Il y a manifestement un décalage voire un déphasage entre les engagements pris par les acteurs du monde des affaires pour lutter contre l’hydre de la corruption et les actions de la vie quotidienne des entreprises notamment du secteur privé. L’on peut d’emblée, pour relativiser le phénomène, convoquer le vieil adage qui fait observer que les mauvaises habitudes ont la peau dure.
La corruption persiste et même dans certains milieux prospère d’autant plus qu’elle revêt des formes toujours plus insidieuses adaptées par les acteurs à l’évolution des méthodes de lutte dont l’efficacité est dès lors érodée.

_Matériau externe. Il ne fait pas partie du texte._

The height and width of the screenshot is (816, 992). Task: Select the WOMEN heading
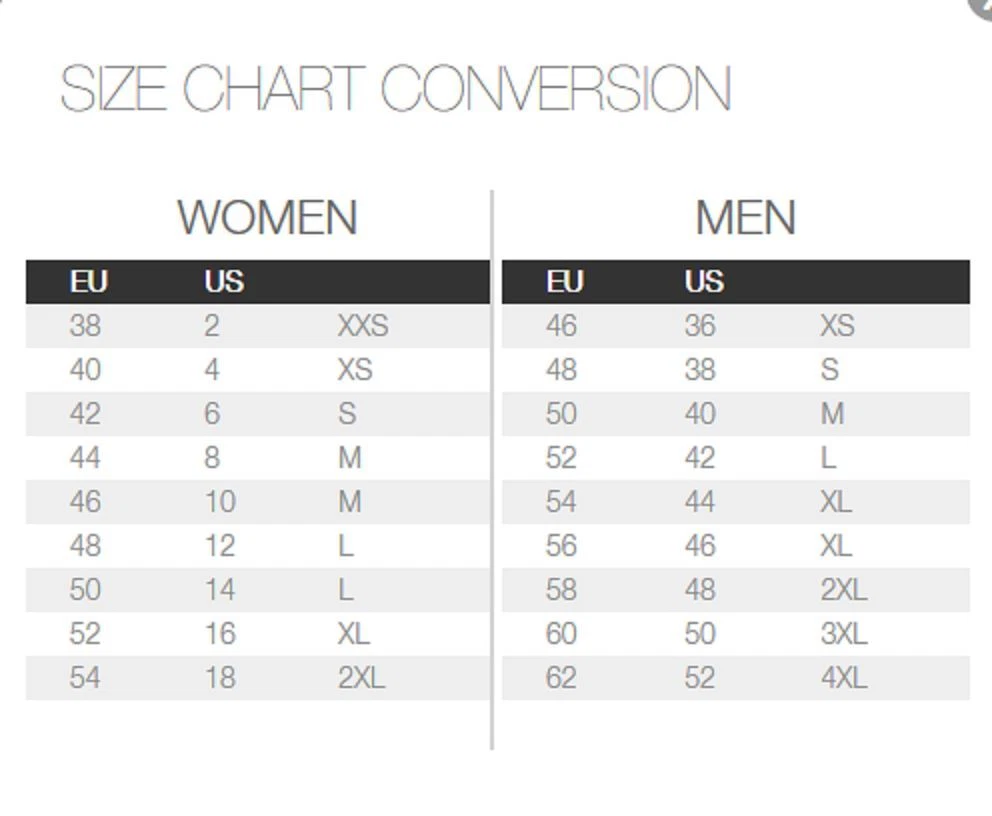(x=267, y=217)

La fermeté des engagements annoncés et la publicité organisée autour de ceux-ci font sans doute illusion. A cet égard, un bref rappel de quelques accords récents permet de comprendre la profondeur du déphasage évoqué. Il y a deux ans environ, le 19 novembre 2013, deux accords de partenariat étaient paraphés à Yaoundé en vue d’une lutte voulue efficace contre la corruption dans les milieux des affaires. Le premier était signé entre le GICAM ou Groupement inter-patronal du Cameroun d’une part, et le BCAC ou Business Coalition against corruption de l’autre. Le second était passé entre le GICAM et la CONAC ou Commission nationale anti-corruption.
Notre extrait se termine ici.